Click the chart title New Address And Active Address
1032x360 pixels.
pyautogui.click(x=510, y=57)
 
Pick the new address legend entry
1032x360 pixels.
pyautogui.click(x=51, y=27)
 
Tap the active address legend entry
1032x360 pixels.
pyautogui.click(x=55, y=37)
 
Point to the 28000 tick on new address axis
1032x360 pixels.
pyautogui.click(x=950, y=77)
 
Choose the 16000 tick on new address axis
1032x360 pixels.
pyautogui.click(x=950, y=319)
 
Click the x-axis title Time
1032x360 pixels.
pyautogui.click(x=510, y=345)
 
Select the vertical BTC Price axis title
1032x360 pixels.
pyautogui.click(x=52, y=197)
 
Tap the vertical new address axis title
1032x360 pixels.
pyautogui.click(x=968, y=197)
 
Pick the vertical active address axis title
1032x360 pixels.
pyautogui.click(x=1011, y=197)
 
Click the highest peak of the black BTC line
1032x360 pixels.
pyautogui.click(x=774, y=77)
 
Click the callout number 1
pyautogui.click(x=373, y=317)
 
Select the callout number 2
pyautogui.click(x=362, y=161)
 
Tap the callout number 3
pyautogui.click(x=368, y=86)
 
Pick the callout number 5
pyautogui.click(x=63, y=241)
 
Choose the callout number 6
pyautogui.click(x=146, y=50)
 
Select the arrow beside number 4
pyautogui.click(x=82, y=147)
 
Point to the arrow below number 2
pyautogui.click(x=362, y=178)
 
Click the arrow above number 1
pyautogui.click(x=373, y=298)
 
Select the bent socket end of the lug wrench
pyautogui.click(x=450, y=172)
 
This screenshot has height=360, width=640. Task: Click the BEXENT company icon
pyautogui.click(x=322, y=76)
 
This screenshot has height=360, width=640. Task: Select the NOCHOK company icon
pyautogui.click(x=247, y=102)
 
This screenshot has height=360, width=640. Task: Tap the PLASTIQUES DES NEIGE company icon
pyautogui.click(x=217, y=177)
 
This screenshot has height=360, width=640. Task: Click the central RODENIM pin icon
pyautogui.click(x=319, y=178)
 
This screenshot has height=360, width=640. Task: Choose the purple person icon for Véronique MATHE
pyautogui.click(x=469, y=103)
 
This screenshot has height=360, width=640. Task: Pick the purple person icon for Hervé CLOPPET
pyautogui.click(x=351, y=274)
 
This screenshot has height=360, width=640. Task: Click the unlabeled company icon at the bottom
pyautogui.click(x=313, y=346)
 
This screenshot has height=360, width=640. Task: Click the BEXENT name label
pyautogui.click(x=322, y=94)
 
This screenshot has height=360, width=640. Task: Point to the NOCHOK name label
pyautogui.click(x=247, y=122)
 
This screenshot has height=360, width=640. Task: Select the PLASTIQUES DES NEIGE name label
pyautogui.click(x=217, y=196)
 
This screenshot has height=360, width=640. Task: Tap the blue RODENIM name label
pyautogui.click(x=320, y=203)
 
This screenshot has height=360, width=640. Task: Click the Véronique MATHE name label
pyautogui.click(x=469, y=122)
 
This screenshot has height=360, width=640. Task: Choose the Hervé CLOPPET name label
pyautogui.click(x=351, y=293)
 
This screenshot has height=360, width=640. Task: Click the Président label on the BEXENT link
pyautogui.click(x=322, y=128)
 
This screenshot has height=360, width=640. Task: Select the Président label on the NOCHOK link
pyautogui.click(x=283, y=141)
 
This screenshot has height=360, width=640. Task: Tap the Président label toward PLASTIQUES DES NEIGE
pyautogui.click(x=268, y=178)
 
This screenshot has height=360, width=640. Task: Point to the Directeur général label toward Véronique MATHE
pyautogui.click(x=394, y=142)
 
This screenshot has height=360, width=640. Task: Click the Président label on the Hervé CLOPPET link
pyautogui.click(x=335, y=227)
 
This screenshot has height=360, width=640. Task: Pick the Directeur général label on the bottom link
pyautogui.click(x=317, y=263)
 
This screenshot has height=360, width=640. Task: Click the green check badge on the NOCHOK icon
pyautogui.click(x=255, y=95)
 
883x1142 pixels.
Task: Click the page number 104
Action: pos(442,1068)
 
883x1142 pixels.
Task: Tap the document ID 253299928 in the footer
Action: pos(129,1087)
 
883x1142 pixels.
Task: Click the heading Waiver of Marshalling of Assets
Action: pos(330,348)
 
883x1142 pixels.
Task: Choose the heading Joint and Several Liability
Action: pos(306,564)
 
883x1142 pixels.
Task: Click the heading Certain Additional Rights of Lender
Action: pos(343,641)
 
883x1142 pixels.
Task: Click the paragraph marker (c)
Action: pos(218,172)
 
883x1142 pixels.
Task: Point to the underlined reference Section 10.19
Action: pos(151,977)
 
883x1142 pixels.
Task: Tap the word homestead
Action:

+++++

# Task statement
List every line of the material that contains the word "title", copying each one in full.

# The answer
Click the chart title New Address And Active Address
Click the x-axis title Time
Select the vertical BTC Price axis title
Tap the vertical new address axis title
Pick the vertical active address axis title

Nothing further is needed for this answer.